[[ SOURCE DATA open ]]
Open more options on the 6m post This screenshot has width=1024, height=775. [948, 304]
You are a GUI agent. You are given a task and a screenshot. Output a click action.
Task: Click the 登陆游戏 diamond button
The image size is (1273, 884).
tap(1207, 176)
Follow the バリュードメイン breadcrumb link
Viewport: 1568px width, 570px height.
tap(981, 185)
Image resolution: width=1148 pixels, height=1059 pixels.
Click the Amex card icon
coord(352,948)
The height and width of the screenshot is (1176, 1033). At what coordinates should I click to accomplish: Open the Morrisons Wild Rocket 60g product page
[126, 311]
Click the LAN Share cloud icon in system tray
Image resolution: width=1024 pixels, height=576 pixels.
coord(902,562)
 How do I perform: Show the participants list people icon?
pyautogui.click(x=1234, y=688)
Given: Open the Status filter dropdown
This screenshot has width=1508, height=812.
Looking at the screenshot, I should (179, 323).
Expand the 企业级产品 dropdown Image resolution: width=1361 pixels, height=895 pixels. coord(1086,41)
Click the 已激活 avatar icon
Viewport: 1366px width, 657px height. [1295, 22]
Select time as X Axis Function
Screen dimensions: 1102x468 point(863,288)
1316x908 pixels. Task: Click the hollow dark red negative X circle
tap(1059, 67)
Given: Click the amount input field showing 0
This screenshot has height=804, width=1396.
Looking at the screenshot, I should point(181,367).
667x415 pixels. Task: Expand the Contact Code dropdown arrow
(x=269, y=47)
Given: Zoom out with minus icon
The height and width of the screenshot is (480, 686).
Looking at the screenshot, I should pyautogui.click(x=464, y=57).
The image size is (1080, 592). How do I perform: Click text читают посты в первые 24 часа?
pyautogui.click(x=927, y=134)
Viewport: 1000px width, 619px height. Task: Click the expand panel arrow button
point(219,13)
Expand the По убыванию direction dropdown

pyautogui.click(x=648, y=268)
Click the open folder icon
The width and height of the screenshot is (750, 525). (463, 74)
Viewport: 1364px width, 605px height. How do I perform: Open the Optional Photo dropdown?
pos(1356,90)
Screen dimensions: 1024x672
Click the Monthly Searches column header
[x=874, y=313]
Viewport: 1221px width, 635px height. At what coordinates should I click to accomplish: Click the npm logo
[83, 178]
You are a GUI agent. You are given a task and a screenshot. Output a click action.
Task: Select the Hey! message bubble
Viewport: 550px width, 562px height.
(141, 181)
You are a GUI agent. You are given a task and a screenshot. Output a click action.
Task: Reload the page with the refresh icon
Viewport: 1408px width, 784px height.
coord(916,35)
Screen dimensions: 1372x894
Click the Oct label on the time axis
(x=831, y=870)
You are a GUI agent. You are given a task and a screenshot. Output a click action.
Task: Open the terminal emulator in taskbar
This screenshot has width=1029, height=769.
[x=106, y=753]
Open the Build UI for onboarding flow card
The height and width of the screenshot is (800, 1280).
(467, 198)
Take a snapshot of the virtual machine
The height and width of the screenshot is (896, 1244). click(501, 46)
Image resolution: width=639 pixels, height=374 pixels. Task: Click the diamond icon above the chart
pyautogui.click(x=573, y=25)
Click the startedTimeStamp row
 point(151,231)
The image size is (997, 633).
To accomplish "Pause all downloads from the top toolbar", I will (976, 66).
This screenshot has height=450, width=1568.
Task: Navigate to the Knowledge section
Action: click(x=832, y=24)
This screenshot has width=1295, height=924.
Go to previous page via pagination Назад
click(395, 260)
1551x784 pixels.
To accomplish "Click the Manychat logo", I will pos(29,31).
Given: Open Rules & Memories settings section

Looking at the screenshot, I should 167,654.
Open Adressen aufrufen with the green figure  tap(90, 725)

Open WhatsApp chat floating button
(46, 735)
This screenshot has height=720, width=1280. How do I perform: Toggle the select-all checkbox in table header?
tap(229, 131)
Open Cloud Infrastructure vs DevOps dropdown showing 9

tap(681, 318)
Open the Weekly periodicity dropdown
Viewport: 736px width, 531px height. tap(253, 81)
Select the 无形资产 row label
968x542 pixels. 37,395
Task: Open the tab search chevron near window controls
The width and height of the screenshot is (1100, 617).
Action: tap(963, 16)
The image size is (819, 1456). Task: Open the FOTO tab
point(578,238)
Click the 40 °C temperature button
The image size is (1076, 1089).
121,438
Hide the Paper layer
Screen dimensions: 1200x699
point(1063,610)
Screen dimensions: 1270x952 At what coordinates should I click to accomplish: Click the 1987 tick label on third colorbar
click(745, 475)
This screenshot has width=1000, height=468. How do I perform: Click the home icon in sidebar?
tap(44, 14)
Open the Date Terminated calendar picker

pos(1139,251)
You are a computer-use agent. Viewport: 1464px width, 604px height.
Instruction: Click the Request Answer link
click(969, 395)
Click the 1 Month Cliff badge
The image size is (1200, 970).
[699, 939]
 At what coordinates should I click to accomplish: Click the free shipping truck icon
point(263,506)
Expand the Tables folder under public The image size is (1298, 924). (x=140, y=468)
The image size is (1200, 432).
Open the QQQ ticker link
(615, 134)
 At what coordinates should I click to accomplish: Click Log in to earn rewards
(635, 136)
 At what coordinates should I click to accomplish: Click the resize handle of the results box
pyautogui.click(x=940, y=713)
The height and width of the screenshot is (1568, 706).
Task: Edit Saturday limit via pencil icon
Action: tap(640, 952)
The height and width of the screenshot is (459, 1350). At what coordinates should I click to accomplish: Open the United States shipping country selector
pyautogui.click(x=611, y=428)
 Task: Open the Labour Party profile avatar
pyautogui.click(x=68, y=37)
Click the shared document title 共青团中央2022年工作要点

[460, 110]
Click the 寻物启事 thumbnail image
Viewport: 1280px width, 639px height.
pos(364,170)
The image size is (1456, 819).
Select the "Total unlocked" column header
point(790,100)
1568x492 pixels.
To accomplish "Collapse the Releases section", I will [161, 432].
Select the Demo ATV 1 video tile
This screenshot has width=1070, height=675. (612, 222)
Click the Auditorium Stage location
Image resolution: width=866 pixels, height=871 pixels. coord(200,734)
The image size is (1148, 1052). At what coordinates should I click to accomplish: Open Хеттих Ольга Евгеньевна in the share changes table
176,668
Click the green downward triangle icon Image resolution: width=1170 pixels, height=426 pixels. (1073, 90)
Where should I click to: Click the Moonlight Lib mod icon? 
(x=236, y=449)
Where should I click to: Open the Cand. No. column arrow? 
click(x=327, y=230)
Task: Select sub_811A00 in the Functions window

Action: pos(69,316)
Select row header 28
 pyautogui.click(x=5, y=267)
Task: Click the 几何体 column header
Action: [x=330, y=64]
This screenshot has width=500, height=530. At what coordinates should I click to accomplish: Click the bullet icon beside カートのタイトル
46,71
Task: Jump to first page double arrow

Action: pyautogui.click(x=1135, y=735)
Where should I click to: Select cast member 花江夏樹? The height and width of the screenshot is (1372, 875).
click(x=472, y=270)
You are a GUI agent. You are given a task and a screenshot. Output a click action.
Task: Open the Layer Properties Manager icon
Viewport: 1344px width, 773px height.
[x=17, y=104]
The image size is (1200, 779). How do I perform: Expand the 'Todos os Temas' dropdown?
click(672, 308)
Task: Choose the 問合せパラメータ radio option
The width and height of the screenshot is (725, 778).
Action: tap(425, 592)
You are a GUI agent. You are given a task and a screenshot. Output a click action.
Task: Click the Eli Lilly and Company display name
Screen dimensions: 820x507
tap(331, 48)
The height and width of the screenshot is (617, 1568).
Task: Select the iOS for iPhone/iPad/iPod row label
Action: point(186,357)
[[ SOURCE DATA closed ]]
■ YOUR TASK:
Reproduce each entry precisely, so that nothing differs from the original.

■ TASK SOLUTION:
Open more options on the 6m post This screenshot has width=1024, height=775. [948, 304]
You are a GUI agent. You are given a task and a screenshot. Output a click action.
Task: Click the 登陆游戏 diamond button
The image size is (1273, 884).
tap(1207, 176)
Follow the バリュードメイン breadcrumb link
Viewport: 1568px width, 570px height.
tap(981, 185)
Image resolution: width=1148 pixels, height=1059 pixels.
Click the Amex card icon
coord(352,948)
The height and width of the screenshot is (1176, 1033). At what coordinates should I click to accomplish: Open the Morrisons Wild Rocket 60g product page
[126, 311]
Click the LAN Share cloud icon in system tray
Image resolution: width=1024 pixels, height=576 pixels.
coord(902,562)
 How do I perform: Show the participants list people icon?
pyautogui.click(x=1234, y=688)
Given: Open the Status filter dropdown
This screenshot has width=1508, height=812.
Looking at the screenshot, I should (179, 323).
Expand the 企业级产品 dropdown Image resolution: width=1361 pixels, height=895 pixels. coord(1086,41)
Click the 已激活 avatar icon
Viewport: 1366px width, 657px height. [1295, 22]
Select time as X Axis Function
Screen dimensions: 1102x468 point(863,288)
1316x908 pixels. Task: Click the hollow dark red negative X circle
tap(1059, 67)
Given: Click the amount input field showing 0
This screenshot has height=804, width=1396.
Looking at the screenshot, I should point(181,367).
667x415 pixels. Task: Expand the Contact Code dropdown arrow
(x=269, y=47)
Given: Zoom out with minus icon
The height and width of the screenshot is (480, 686).
Looking at the screenshot, I should pyautogui.click(x=464, y=57).
The image size is (1080, 592). How do I perform: Click text читают посты в первые 24 часа?
pyautogui.click(x=927, y=134)
Viewport: 1000px width, 619px height. Task: Click the expand panel arrow button
point(219,13)
Expand the По убыванию direction dropdown

pyautogui.click(x=648, y=268)
Click the open folder icon
The width and height of the screenshot is (750, 525). (463, 74)
Viewport: 1364px width, 605px height. How do I perform: Open the Optional Photo dropdown?
pos(1356,90)
Screen dimensions: 1024x672
Click the Monthly Searches column header
[x=874, y=313]
Viewport: 1221px width, 635px height. At what coordinates should I click to accomplish: Click the npm logo
[83, 178]
You are a GUI agent. You are given a task and a screenshot. Output a click action.
Task: Select the Hey! message bubble
Viewport: 550px width, 562px height.
(141, 181)
You are a GUI agent. You are given a task and a screenshot. Output a click action.
Task: Reload the page with the refresh icon
Viewport: 1408px width, 784px height.
coord(916,35)
Screen dimensions: 1372x894
Click the Oct label on the time axis
(x=831, y=870)
You are a GUI agent. You are given a task and a screenshot. Output a click action.
Task: Open the terminal emulator in taskbar
This screenshot has width=1029, height=769.
[x=106, y=753]
Open the Build UI for onboarding flow card
The height and width of the screenshot is (800, 1280).
(467, 198)
Take a snapshot of the virtual machine
The height and width of the screenshot is (896, 1244). click(501, 46)
Image resolution: width=639 pixels, height=374 pixels. Task: Click the diamond icon above the chart
pyautogui.click(x=573, y=25)
Click the startedTimeStamp row
 point(151,231)
The image size is (997, 633).
To accomplish "Pause all downloads from the top toolbar", I will (976, 66).
This screenshot has height=450, width=1568.
Task: Navigate to the Knowledge section
Action: click(x=832, y=24)
This screenshot has width=1295, height=924.
Go to previous page via pagination Назад
click(395, 260)
1551x784 pixels.
To accomplish "Click the Manychat logo", I will pos(29,31).
Given: Open Rules & Memories settings section

Looking at the screenshot, I should 167,654.
Open Adressen aufrufen with the green figure  tap(90, 725)

Open WhatsApp chat floating button
(46, 735)
This screenshot has height=720, width=1280. How do I perform: Toggle the select-all checkbox in table header?
tap(229, 131)
Open Cloud Infrastructure vs DevOps dropdown showing 9

tap(681, 318)
Open the Weekly periodicity dropdown
Viewport: 736px width, 531px height. tap(253, 81)
Select the 无形资产 row label
968x542 pixels. 37,395
Task: Open the tab search chevron near window controls
The width and height of the screenshot is (1100, 617).
Action: tap(963, 16)
The image size is (819, 1456). Task: Open the FOTO tab
point(578,238)
Click the 40 °C temperature button
The image size is (1076, 1089).
121,438
Hide the Paper layer
Screen dimensions: 1200x699
point(1063,610)
Screen dimensions: 1270x952 At what coordinates should I click to accomplish: Click the 1987 tick label on third colorbar
click(745, 475)
This screenshot has width=1000, height=468. How do I perform: Click the home icon in sidebar?
tap(44, 14)
Open the Date Terminated calendar picker

pos(1139,251)
You are a computer-use agent. Viewport: 1464px width, 604px height.
Instruction: Click the Request Answer link
click(969, 395)
Click the 1 Month Cliff badge
The image size is (1200, 970).
[699, 939]
 At what coordinates should I click to accomplish: Click the free shipping truck icon
point(263,506)
Expand the Tables folder under public The image size is (1298, 924). (x=140, y=468)
The image size is (1200, 432).
Open the QQQ ticker link
(615, 134)
 At what coordinates should I click to accomplish: Click Log in to earn rewards
(635, 136)
 At what coordinates should I click to accomplish: Click the resize handle of the results box
pyautogui.click(x=940, y=713)
The height and width of the screenshot is (1568, 706).
Task: Edit Saturday limit via pencil icon
Action: tap(640, 952)
The height and width of the screenshot is (459, 1350). At what coordinates should I click to accomplish: Open the United States shipping country selector
pyautogui.click(x=611, y=428)
 Task: Open the Labour Party profile avatar
pyautogui.click(x=68, y=37)
Click the shared document title 共青团中央2022年工作要点

[460, 110]
Click the 寻物启事 thumbnail image
Viewport: 1280px width, 639px height.
pos(364,170)
The image size is (1456, 819).
Select the "Total unlocked" column header
point(790,100)
1568x492 pixels.
To accomplish "Collapse the Releases section", I will [161, 432].
Select the Demo ATV 1 video tile
This screenshot has width=1070, height=675. (612, 222)
Click the Auditorium Stage location
Image resolution: width=866 pixels, height=871 pixels. coord(200,734)
The image size is (1148, 1052). At what coordinates should I click to accomplish: Open Хеттих Ольга Евгеньевна in the share changes table
176,668
Click the green downward triangle icon Image resolution: width=1170 pixels, height=426 pixels. (1073, 90)
Where should I click to: Click the Moonlight Lib mod icon? 
(x=236, y=449)
Where should I click to: Open the Cand. No. column arrow? 
click(x=327, y=230)
Task: Select sub_811A00 in the Functions window

Action: pos(69,316)
Select row header 28
 pyautogui.click(x=5, y=267)
Task: Click the 几何体 column header
Action: [x=330, y=64]
This screenshot has width=500, height=530. At what coordinates should I click to accomplish: Click the bullet icon beside カートのタイトル
46,71
Task: Jump to first page double arrow

Action: pyautogui.click(x=1135, y=735)
Where should I click to: Select cast member 花江夏樹? The height and width of the screenshot is (1372, 875).
click(x=472, y=270)
You are a GUI agent. You are given a task and a screenshot. Output a click action.
Task: Open the Layer Properties Manager icon
Viewport: 1344px width, 773px height.
[x=17, y=104]
The image size is (1200, 779). How do I perform: Expand the 'Todos os Temas' dropdown?
click(672, 308)
Task: Choose the 問合せパラメータ radio option
The width and height of the screenshot is (725, 778).
Action: tap(425, 592)
You are a GUI agent. You are given a task and a screenshot. Output a click action.
Task: Click the Eli Lilly and Company display name
Screen dimensions: 820x507
tap(331, 48)
The height and width of the screenshot is (617, 1568).
Task: Select the iOS for iPhone/iPad/iPod row label
Action: point(186,357)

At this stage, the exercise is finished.